User repository class as user provider and dependency injection

Question

I'm following this tutorial (How to Authenticate Users with API Keys) to implement api keys in my application.

I'm using my user repository class which was created based on this tutorial (How to load Security Users from the Database) as the user provider that is needed in the pre authentication process, because that class already has the methods described as need from the user provider in the tutorial I'm following, namely loadUserByUsername(), refreshUser() and supportsClass().

Symfony calls my apikey_authenticator service which requires a user provider as argument. Because of that I've configured another service called userprovider that is my user repository class, like this:

services:
apikey_authenticator:
    class: MyBundle\Security\ApiKeyAuthenticator
    arguments: ["@userprovider"]
userprovider:
    class: MyBundle\Entity\UserRepository

But my user repository class is dependent on an entity manager, which I don't know how to inject. My doctrine's configuration is the default that comes with symfony:

# Doctrine Configuration
doctrine:
dbal:
    driver:   "%database_driver%"
    host:     "%database_host%"
    port:     "%database_port%"
    dbname:   "%database_name%"
    user:     "%database_user%"
    password: "%database_password%"
    charset:  UTF8

orm:
    auto_generate_proxy_classes: "%kernel.debug%"
    auto_mapping: true

How can I solve this? And is it a good idea using the user repository class as the user provider in this case?

Answer 1

Just wanted to add my 2c as I have followed those guides you mentioned too.

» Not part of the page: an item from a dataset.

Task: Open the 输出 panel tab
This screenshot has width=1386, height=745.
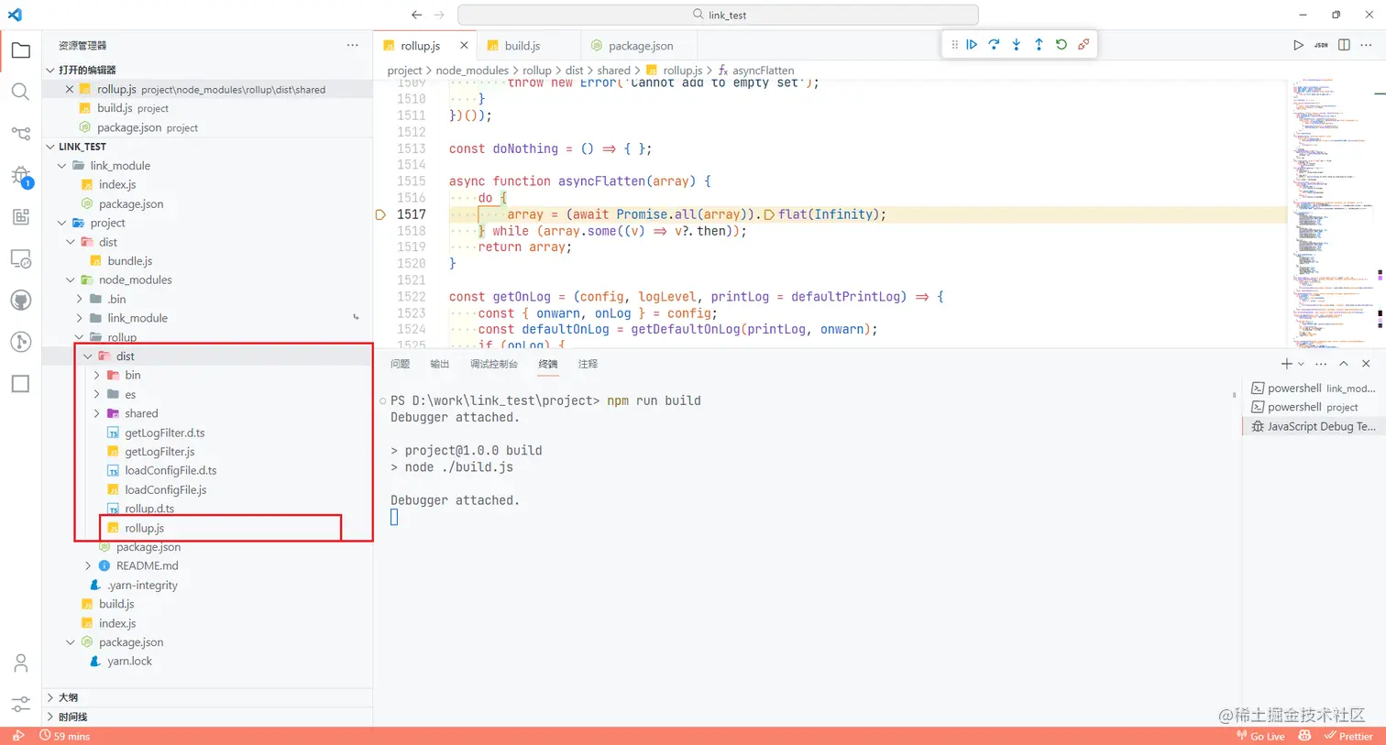Action: (x=439, y=363)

I have defined an Authenticator and provider class. The authenticator only does the necessary security checks and the provider handles the database connections (returning a user by token for instance).

In the __construct of my provider I have this:

protected $em;
protected $repositoryClass = 'myrepoclass';
protected $repository;

public function __construct(EntityManager $em) {
    $this->em = $em;
    $this->repository = $this->em->getRepository($this->repositoryClass);
}

Now I can just call queries like $this->repository->findOneById($id); I explicitly defined the repository class, because it allows easier switching to other entity if needed I think (could be wrong thinking ofcourse).

In my services file I have this:

api_user_provider:
  class: "%api_user_provider.class%"
  arguments: ["@doctrine.orm.entity_manager"]

api_user_authenticator:
  class: "%api_user_authenticator.class%"
  arguments: ["@api_user_provider"]

The provider class is not the same (at least for me) as the entity class. I separated them, because I think that works cleaner.

Well, that's how I have set things up. Hope this helps :)

edit: As I have created a separate bundle (ApiBundle and UserBundle), I have separated the provider from the entity class. I also followed the 'load security users from database' tutorial and this is the final thing I came up with to implement API token authentication. Although you do have the same methods already in your repository, I still think that it's better to separate it from your repository class as I did (that of course depends on your needs) as I think that works cleaner. Of course, the decision is up to you what to do :)

Answer 2

Doctrine entity repositories are created using a factory. Here is an example:

cerad_game__game_repository__doctrine:
    class:  Cerad\Bundle\GameBundle\Doctrine\EntityRepository\GameRepository
    factory_service: 'doctrine.orm.default_entity_manager'
    factory_method:  'getRepository'
    arguments:  
        - 'Cerad\Bundle\GameBundle\Doctrine\Entity\Game'

Is it a good idea? Might be cleaner to inject the repository into a UserProvider class instead of cluttering up the repository with the UserProvider methods. But either way will work.